Learn how to find the square of a number without using multiplication(*), division(/) or math operators(pow()).
Example
Input: 5 Output: 25
The simplest solution is to add the same number for same amount of time to get the square of that number.
const square = (n) => { if( n < 0) return n; let result = n; for(let i = 1; i < n; i++){ result += n; } return result; }
Input: console.log(square(5)); Output: 25
Time complexity: O(n).
Space complexity: O(1).
An efficient approach which finds the square of a number in O(logn) without using *, /, or pow().
Conceptually this is how it works.
- Create a function which recursively calls itself to find its square.
- In each call check if the number is odd or even.
- If it is even then call the same recursively as
4*square(n/2)
. - If it is odd then
4*square(floor(n/2)) + 4*floor(n/2) + 1
. - In the end return the combined result.
function square(n){ if n === 0 return 0; if n is even return 4*square(n/2) if n is odd return 4*square(floor(n/2)) + 4*floor(n/2) + 1 } Examples: square(6) = 4*square(3) square(3) = 4*(square(1)) + 4*1 + 1 = 9 square(7) = 4*square(3) + 4*3 + 1 = 4*9 + 4*3 + 1 = 49
As we are not allowed to use any mathematical operators we will be using the bitwise shift operators to find the floor values.
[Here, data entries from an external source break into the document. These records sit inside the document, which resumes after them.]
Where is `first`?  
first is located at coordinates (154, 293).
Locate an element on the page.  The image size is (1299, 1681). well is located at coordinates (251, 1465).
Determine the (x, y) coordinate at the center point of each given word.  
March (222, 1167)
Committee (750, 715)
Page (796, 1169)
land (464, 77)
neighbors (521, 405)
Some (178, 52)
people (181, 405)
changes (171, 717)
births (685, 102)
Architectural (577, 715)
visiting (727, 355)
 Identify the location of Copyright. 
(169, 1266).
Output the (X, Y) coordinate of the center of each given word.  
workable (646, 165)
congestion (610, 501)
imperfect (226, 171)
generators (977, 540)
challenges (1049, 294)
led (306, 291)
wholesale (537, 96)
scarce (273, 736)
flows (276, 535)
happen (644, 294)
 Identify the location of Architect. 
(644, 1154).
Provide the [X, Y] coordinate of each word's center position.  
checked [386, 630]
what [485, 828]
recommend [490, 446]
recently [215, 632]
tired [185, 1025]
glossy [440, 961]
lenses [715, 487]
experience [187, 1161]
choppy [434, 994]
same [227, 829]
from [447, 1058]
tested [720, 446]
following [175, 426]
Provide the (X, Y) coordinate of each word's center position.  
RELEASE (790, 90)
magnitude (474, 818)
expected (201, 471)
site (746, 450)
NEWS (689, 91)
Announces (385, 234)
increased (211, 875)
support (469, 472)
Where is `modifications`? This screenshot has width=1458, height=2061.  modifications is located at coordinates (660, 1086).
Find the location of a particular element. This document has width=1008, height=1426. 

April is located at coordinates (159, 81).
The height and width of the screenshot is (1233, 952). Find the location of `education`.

const square = (n) => { // Base case if (n == 0) return 0; // Handle negative number if (n < 0) n = -n; // Get floor(n/2) using // right shift let x = n >> 1; // If n is odd if (n % 2 != 0){ return ((square(x) << 2) + (x << 2) + 1); } else { // If n is even return (square(x) << 2); } }
Input: console.log(square(6)); Output: 36
As in the each recursive call we are reducing the number by half so,
Time complexity: O(logn).
Space complexity: O(n) considering the call stacks.